The Poetry Corner

My Angeline

By Harry Bache Smith

She kept her secret well, oh, yes, Her hideous secret well. We together were cast, I knew not her past; For how was I to tell? I married her, guileless lamb I was; I'd have died for her sweet sake. How could I have known that my Angeline Had been a Human Snake? Ah, we had been wed but a week or two When I found her quite a wreck: Her limbs were tied in a double bow-knot At the back of her swan-like neck. No curse there sprang to my pallid lips, Nor did I reproach her then; I calmly untied my bonny bride And straightened her out again. Refrain My Angeline! My Angeline! Why didst disturb my mind serene? My well-beloved circus queen, My Human Snake, my Angeline! At night I'd wake at the midnight hour, With a weird and haunted feeling, And there she'd be, in her robe de nuit, A-walking upon the ceiling.

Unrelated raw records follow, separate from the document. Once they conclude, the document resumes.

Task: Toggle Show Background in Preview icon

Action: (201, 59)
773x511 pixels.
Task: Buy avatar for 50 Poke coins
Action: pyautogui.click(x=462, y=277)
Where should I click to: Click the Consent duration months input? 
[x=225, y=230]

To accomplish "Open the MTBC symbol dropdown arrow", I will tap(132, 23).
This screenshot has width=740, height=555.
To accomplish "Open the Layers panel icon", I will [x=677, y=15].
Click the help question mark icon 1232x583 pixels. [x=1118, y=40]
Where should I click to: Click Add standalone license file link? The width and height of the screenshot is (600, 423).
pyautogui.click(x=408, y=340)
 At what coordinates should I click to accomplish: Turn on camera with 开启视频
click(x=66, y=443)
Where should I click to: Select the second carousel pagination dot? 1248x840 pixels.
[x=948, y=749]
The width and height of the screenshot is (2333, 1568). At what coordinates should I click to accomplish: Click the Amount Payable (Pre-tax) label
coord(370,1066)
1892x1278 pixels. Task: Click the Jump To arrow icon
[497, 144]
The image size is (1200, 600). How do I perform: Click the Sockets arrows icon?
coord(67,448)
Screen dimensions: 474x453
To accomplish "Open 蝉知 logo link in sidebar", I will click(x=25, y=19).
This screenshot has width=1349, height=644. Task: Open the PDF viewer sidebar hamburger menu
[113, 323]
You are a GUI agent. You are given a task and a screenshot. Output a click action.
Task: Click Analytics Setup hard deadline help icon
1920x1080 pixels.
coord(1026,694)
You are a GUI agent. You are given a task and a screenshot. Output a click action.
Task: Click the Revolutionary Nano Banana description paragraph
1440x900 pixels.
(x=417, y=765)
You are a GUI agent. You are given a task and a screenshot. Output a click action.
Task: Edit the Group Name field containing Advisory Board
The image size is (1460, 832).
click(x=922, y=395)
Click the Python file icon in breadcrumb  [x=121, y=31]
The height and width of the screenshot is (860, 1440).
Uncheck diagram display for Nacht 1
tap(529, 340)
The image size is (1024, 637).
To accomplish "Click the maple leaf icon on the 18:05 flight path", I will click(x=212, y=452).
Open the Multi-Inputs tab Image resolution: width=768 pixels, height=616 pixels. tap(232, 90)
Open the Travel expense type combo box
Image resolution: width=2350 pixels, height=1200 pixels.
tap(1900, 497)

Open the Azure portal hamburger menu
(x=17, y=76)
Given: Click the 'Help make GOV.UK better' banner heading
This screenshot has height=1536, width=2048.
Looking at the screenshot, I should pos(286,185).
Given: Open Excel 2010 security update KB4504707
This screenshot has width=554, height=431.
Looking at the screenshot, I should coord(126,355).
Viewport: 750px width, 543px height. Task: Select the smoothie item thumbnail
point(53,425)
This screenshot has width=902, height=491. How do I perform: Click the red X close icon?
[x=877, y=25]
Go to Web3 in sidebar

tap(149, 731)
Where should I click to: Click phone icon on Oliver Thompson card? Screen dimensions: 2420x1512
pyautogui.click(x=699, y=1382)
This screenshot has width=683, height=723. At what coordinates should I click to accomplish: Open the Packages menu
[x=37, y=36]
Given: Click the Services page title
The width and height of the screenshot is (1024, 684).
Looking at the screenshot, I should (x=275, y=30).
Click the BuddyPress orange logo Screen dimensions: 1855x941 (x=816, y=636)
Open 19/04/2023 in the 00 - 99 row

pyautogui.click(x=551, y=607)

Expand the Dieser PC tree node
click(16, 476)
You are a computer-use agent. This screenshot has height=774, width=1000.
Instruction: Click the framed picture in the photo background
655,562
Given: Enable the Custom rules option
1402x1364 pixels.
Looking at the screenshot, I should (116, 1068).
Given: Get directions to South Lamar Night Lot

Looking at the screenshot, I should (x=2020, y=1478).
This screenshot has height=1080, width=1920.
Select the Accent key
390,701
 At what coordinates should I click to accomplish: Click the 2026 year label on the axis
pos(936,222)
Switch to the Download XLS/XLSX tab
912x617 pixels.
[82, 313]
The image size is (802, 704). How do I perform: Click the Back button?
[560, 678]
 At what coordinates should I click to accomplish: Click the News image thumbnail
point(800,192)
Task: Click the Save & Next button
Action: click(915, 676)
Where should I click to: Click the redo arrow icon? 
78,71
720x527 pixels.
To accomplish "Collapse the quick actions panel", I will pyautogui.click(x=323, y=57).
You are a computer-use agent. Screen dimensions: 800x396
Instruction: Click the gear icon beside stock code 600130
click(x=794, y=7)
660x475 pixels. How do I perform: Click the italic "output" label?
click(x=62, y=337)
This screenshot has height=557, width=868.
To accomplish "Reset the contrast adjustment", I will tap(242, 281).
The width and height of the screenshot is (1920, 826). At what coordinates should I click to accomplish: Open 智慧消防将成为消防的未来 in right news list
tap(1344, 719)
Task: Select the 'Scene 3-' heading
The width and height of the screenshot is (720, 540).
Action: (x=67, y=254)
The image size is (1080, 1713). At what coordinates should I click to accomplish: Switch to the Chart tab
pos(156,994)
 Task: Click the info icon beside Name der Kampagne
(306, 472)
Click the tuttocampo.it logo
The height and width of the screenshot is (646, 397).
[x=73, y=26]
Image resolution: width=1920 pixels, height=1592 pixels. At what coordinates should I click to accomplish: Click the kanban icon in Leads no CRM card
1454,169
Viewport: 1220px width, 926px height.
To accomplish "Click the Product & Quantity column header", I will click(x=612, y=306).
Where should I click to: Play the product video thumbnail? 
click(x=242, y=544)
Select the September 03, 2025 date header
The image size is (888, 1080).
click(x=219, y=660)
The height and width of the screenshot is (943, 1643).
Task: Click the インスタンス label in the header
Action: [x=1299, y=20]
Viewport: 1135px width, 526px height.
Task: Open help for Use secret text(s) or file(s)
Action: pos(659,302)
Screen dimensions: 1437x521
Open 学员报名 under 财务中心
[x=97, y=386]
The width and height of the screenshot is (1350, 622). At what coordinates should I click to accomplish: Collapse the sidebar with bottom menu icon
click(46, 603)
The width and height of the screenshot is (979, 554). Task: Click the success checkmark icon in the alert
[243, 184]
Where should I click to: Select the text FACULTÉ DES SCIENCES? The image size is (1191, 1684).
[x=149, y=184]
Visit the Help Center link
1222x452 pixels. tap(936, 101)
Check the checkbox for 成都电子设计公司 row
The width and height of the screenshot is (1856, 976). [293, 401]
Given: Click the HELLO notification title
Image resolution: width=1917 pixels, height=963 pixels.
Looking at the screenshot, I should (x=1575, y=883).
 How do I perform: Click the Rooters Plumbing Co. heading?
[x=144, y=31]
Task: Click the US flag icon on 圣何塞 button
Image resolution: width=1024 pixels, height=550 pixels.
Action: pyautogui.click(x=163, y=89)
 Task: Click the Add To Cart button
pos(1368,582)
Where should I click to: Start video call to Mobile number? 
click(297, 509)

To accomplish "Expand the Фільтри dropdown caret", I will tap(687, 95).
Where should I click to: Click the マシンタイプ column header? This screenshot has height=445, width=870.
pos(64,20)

She said she was being "the human fly," And she'd lift me up from beneath By a section slight of my garb of night, Which she held in her pearly teeth. For the sweet, sweet sake of the Human Snake I'd have stood this conduct shady; But she skipped in the end with an old, old friend, An eminent bearded lady. But, oh, at night, when my slumber's light, Regret comes o'er me stealing; For I miss the sound of those little feet, As they pattered along the ceiling. Refrain My Angeline! My Angeline! Why didst disturb my mind serene? My well-beloved circus queen, My Human Snake, my Angeline!